Girls who wanted to go into science and engineering benefited, I think, from recognizing that the available female "scripts" in cartoons (and the rest of popular culture) were dead-ends. What you needed to be able to do was write your own script. ~Dr. Free-Ride

Now I haven't seen the Star Wars movies a trillion times like some, but I do distinctly remember a few things about Princess Leia:

1. She was the leader of the Rebellion against Vader and Friends. She had a position of authority, doled out the orders, made the decisions, and was portrayed as a competent and sucessful leader.

2. She was protrayed as the love interest of Han, mostly due to the fact that initally, she didn't want anything to do with such a scruffy egohead. Now, it WAS Harrison Ford, so I'll give her a pass for relenting. But the point was, she wasn't just falling into the arms of any old guy. She didn't NEED a man. She finally chose Han because deep down he was a sweetheart who thought Leia rocked socks. And she wasn't afraid to tell him to shut up, if need be.

3. She didn't choose to put on that slave bikini, she was forced to by Jabba the Hutt. Now, Jabba got what was coming to him when Leia killed him in cold blood. Thats right, she strangled him with her very chains of slave-dom. Now what more fitting symbol of the patriarchy could you ask for?

4. She didn't have any kids. Her job as diplomat and secret Jedi was fufilling enough.

5. She rescued Han from Jabba with the threat of a bomb, even donning a very convincing (male) disguise to do it. Yeah, she could pull out the brass ones when needed, and bluff her way into getting things done.

6. Leia used a gun/blaster with the best of 'em. Sure, she needed to be saved at intervals, but so did Luke, Hans, etc at some point. She surely took part in her own defense, and in the defense of others. No bystander was she.

7. Luke was portrayed as the disposable sibling. Remember when Obi and Yoda are conversing about who was the last Jedi? It was made clear then that "there is another." Yeah, Luke's not anybody's last hope--Leia was. And Yoda didn't look too worried. :)

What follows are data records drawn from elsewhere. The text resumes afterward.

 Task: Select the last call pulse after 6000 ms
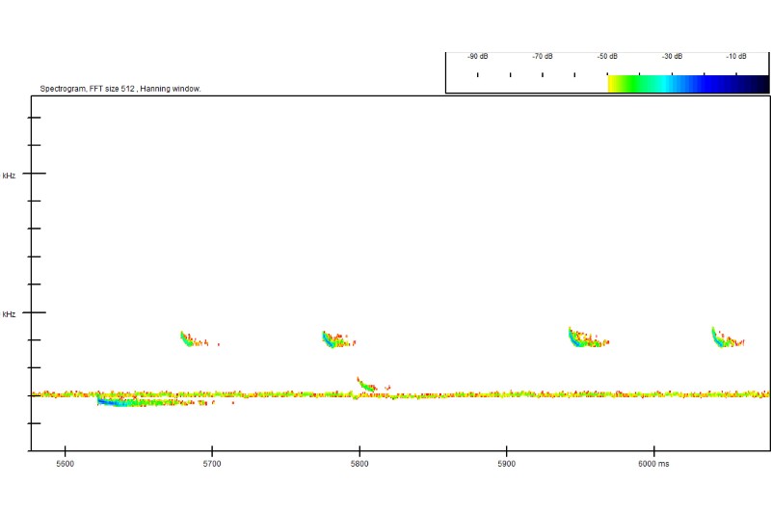click(728, 337)
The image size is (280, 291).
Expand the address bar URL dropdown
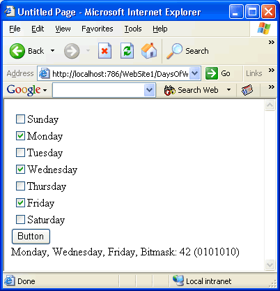(x=195, y=73)
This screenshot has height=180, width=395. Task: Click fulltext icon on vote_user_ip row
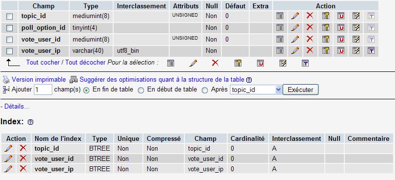(x=371, y=50)
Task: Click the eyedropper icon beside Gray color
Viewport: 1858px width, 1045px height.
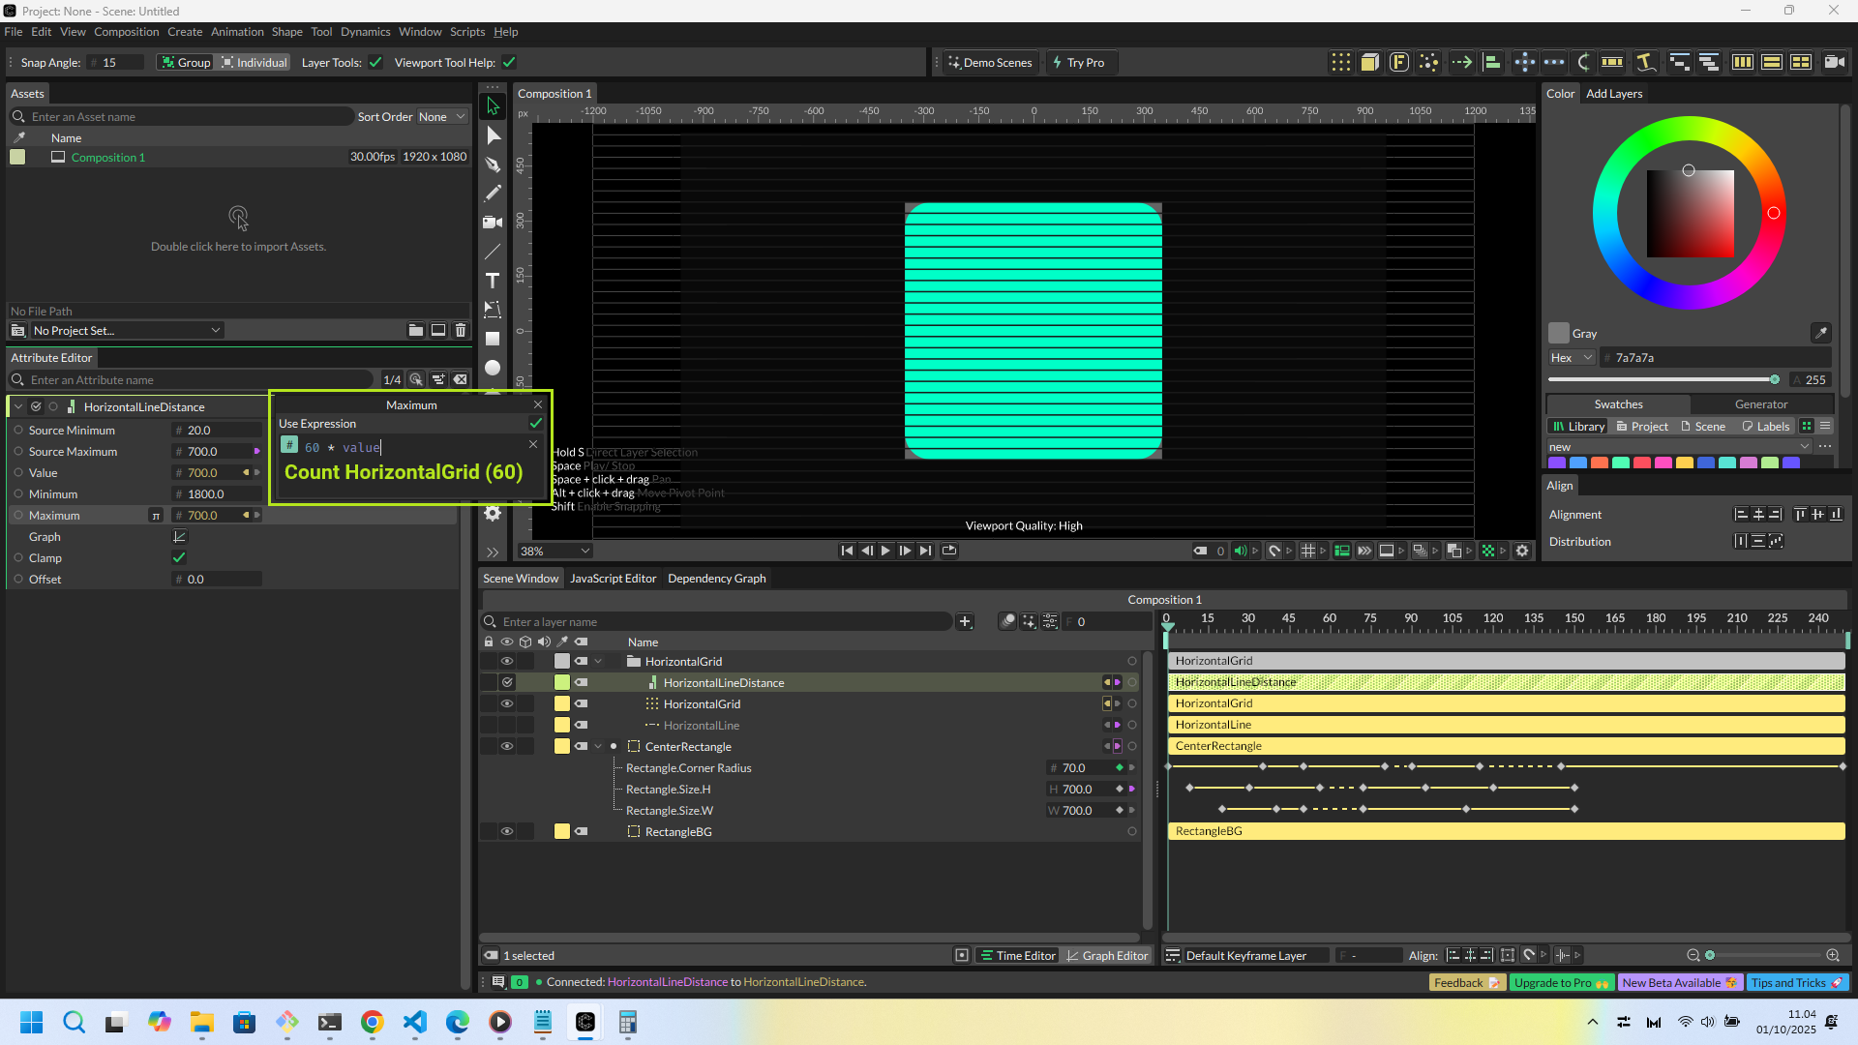Action: point(1820,333)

While I'm not going to take the leap and say Leia was a feminist (she blew that with the bikini, I guess), I don't think she could be lumped into the same category as Barbie or Snow White either. As a child of the 80s, and the daughter of a sci-fi fan, I grew up thinking Leia was a badass role model. She could run a rebellion, dodge the Emperor of the universe, save her friends, plan a coup, blast some Stormtroopers, and was still able to pull off Heidi buns. Snow White, she was not.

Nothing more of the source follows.